Moving hummingbird feeders can mislead wasps for a while as a temporary fix, but as soon as one wasp discovers where the feeder is, it communicates the location to others in its hive. A better long-term strategy is to draw them to an area of your yard where they won’t be a problem. To do that, fill a hummingbird feeder with an extremely concentrated sugar water mixture (a cup of sugar per cup of water is not too strong!) and hang it in an area of the yard where the wasps won’t bother birds, people, or pets. After hanging the feeder, brush the outside with that same concentrated sugar mixture. When wasps discover this feeder, they usually ignore sugar water feeders holding a more bird-friendly sugar concentration (usually ¼ – 1/3 cup of sugar per cup of water).

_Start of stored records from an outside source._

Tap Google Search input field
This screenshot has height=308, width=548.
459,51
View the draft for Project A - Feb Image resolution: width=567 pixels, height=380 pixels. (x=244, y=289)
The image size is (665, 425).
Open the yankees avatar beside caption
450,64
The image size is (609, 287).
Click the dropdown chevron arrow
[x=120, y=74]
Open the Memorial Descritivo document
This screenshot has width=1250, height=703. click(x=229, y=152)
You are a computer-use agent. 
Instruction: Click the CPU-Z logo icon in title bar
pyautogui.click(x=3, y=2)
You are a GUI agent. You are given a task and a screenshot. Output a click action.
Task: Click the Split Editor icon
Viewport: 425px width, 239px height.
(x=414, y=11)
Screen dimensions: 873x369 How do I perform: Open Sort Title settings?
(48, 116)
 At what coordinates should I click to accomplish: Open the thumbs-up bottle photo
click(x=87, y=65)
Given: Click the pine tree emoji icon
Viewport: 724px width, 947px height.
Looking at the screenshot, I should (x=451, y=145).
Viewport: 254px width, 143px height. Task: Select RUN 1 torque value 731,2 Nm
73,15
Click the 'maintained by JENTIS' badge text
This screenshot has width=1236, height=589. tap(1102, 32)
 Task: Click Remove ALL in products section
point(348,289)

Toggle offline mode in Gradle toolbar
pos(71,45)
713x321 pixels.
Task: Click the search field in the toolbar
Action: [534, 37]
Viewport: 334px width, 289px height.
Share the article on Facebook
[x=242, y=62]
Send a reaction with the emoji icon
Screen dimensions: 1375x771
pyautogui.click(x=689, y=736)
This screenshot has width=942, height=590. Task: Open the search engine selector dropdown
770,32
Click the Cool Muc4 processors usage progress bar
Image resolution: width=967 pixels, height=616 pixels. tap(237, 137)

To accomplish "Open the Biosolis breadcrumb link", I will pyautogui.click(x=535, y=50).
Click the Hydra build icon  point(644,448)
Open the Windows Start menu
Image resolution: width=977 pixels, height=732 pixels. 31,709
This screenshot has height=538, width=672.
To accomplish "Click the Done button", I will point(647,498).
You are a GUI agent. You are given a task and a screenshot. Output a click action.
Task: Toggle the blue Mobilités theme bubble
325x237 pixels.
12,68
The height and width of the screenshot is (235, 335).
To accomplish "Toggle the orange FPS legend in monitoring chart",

Wasp guards do not work on tube-style hummingbird feeders, especially in hot or sunny weather. When the warm air above the sugar water heats up, it expands, forcing some of the water through the feeder ports. If wasp guards are on these, the sugar water drips on them, making them more attractive to bees and wasps (which are also attracted to the color yellow). Of course, even without the guards, the wasps can get to the sugar water.
If you have a bee or wasp problem, it’s wiser to use the kinds of dish hummingbird feeders that require the birds to dip their bills in the sugar water from above. If you fill it lower than the full volume, hummingbirds will still be able to reach the sugar water with their tongues but wasps won’t have access to it at all.
During one dry summer when one yellow jackets were exceptionally abundant in her yard, one birder found a unique solution. Her favorite hummingbird feeder was affixed to the window next to her home office desk where she spent most of the day working, and so she noticed how often the wasps took over the feeder, sometimes chasing her hummingbirds away. When one female hummingbird barely escaped being stung, this birder grabbed her small but noisy hand vacuum, cranked open her window, and vacuumed up three or four wasps. Within minutes more had arrived, and she vacuumed them up, too. After doing this four or five times, she got back to work. Suddenly out of the corner of her eye, she spotted a hummingbird hovering an inch from the window, staring right at her. She looked at the feeder and there was another wasp. She cranked open the window, turned on the noisy vacuum, and grabbed the wasp, while the hummingbird hovered just a few feet away. The moment the wasp was gone, the hummingbird was back at the feeder, before the noisy vacuum had been turned off or the window closed! For the following week, the hummingbird alerted the birder by hovering at the window whenever a wasp took over the feeder—an extraordinary example of how intelligent hummingbirds are.